Description
Sometimes we need to quickly check the cluster status to make sure that the cluster is OK to run a task. Therefore I wrote a shell script to do the quick check. The script will check the free memory, load and file system performance of every node in the cluster.
Prerequests
- The program
pssh
is installed.pssh
is a tool to conduct parallel ssh tasks. - SSH passwordless login is properly configured.
- Prepare a text file with cluster node IPs/hostnames.
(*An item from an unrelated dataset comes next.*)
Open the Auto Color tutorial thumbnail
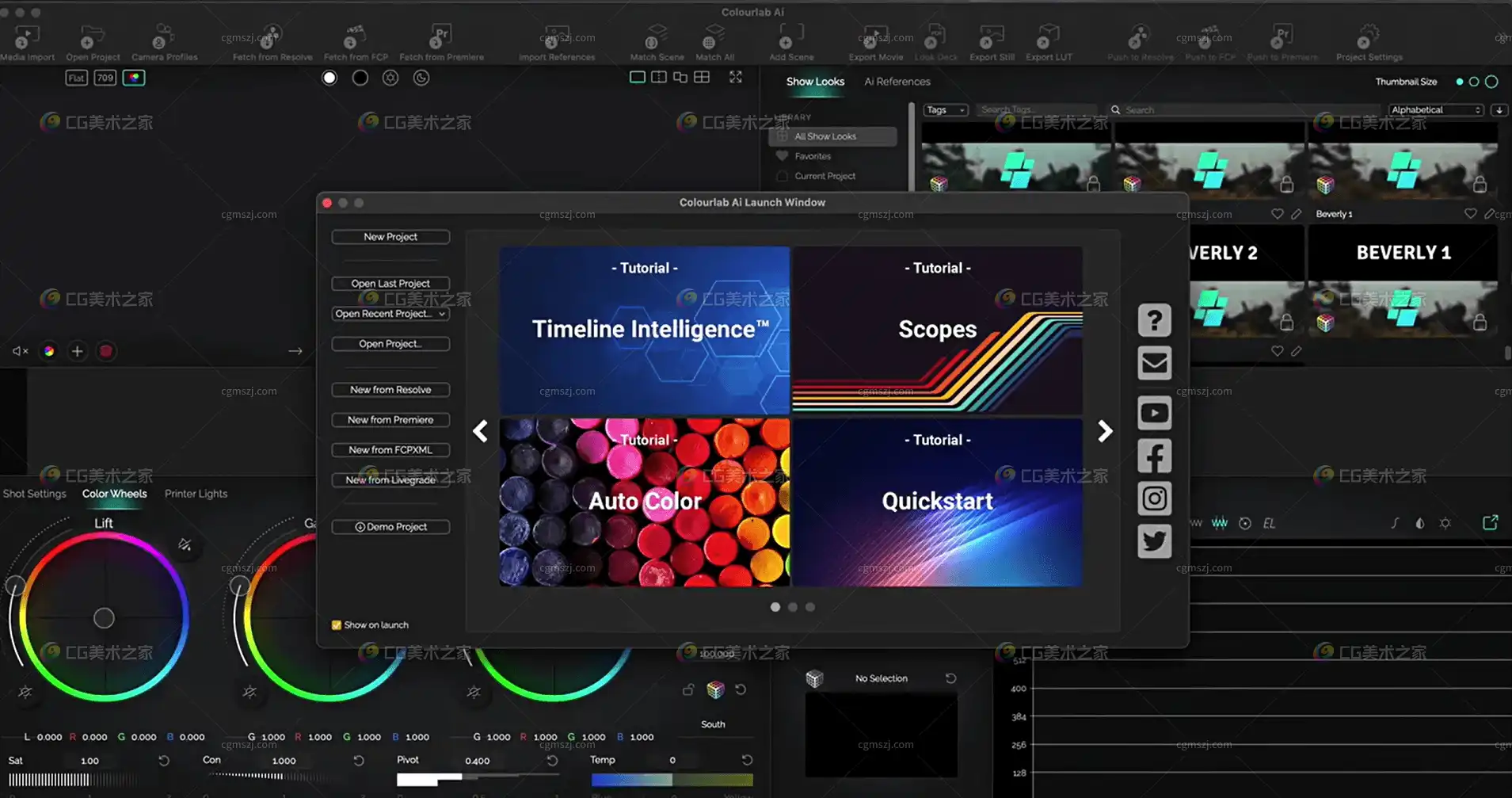The width and height of the screenshot is (1512, 798). tap(644, 502)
One node per line.
Shell script
Suppose that the script file is named check_cluster_status.sh
.
#!/bin/bash
SLAVE_FILE=$1
run_on_every_node() {
pssh -t $1 -h $SLAVE_FILE -i $2
echo "---> Master:"
bash -c "$2"
}
echo "======== FREE MEMORY =========="
run_on_every_node 2 'free -h | grep +'
echo "======== CHECK LOAD ==========="
run_on_every_node 10 ' top -bn3 | egrep "Cpu|load" | tail -n2'
#~/pssh-2.3.1/bin/pssh -p 1 -t 3 -h node_list -i "free -h | grep +"
echo "======== CHECK SEQUENTIAL DISK WRITE ========="
run_on_every_node 60 'dd if=/dev/zero of=speedtest bs=512M count=4 oflag=direct'
echo "======== CHECK SEQUENTIAL DISK READ ========="
run_on_every_node 60 'dd if=speedtest of=/dev/null bs=512M count=4'
run_on_every_node 10 'rm speedtest'
Usage
Under the shell promote, run the script as:
$ bash check_cluster_status.sh path-to-node-file
The script will check the status of the current node running the script and nodes listed in the node file.
Output Explain
The output of the script will be diveided into four parts:
- Free Memory;
- Load;
- Sequential disk write;
- Sequential disk read.
Free Memory
In the following output, the node slave002
uses 3.1G memory and has 59G free memory.
======== FREE MEMORY ==========
[1] 20:28:05 [SUCCESS] slave002
-/+ buffers/cache: 3.1G 59G
...
Load
In the following output, the system load avg over the last 1, 5 and 15 minutes of slave007
is 0.15, 0.09, 0.07. The user CPU usage of the last few seconds is 0.1%.
======== CHECK LOAD ===========
[1] 20:28:12 [SUCCESS] slave007
top - 20:24:15 up 41 days, 10:23, 0 users, load average: 0.15, 0.09, 0.07
%Cpu(s): 0.1 us, 0.1 sy, 0.0 ni, 97.3 id, 2.5 wa, 0.0 hi, 0.0 si, 0.0 st
Disk Performance
In the following output, the sequential write and read performance of slave007
are 215MB/s and 228MB/s respectively.
======== CHECK SEQUENTIAL DISK WRITE =========
[1] 20:28:29 [SUCCESS] slave007
Stderr: 4+0 records in
4+0 records out
2147483648 bytes (2.1 GB) copied, 9.9958 s, 215 MB/s
...
======== CHECK SEQUENTIAL DISK READ =========
[1] 20:28:51 [SUCCESS] slave007
Stderr: 4+0 records in
4+0 records out
2147483648 bytes (2.1 GB) copied, 9.43487 s, 228 MB/s
[2] 20:28:51 [SUCCESS] slave011